UPM strategy work is where materials, markets, and large-scale production meet, and this is the exact intersection I’ve built my skills around. I wish to understand how decisions at this scale shape competitiveness, sustainability, and long-term market positioning. The biggest thing I’ve learned is simple: in a company this size, nothing meaningful is done alone. Collaboration isn’t a “nice-to-have”; it’s the operating system. If you actually want to understand what’s really happening, and contribute, you need the networked loop: talk to operators, sales, finance and customers for their insights. I hope the most defining moments are still to come!

What is your proudest moment in your career?

Turning an idea into a brand that people use and recommend. Every time I hear our product made someone’s week easier and created space for what matters, that’s a clear win.

What inspired you to pursue this career path?

I grew up in the back room of my mom’s hair salon (30+ years an entrepreneur). Watching her make every client feel seen wired me for customer centricity. That “why would people want this?” question drives everything. I think it’s the thread I carry through my career. With many interests, entrepreneurship became the vehicle. With my sister’s deep product know-how, we built SOM to solve a clear request we kept hearing: “I want to look polished all week without fussing every morning.” Our product does exactly that.

What advice do you have for female students?

Fail faster (so you can learn faster). Perfectionism creates a chain reaction: aiming for perfect leads to fearing failure, which leads to avoiding trying. I’ve had to unlearn the “spotlight effect”: the idea that everyone is watching you. They aren’t. Most people are busy thinking about themselves. Once you truly internalize that, trying (and failing) gets easier.

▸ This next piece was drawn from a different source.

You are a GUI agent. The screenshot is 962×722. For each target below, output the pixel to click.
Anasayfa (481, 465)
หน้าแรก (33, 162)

What are some challenges you’ve had to face in your career?

Protect your focus: say no to good things so you can say yes to great ones. The hard part, still a work in progress, is cutting extra noise: nice-to-haves, low-leverage tasks, FOMO projects. Keep the plate clear so the work that actually moves the needle has room.

What skills do you think are most important to succeed in this career?

Customer obsession. Clear writing. Bias-to-action.

 


Career Aspirations showcases the goals, inspirations, and experiences of women through written format.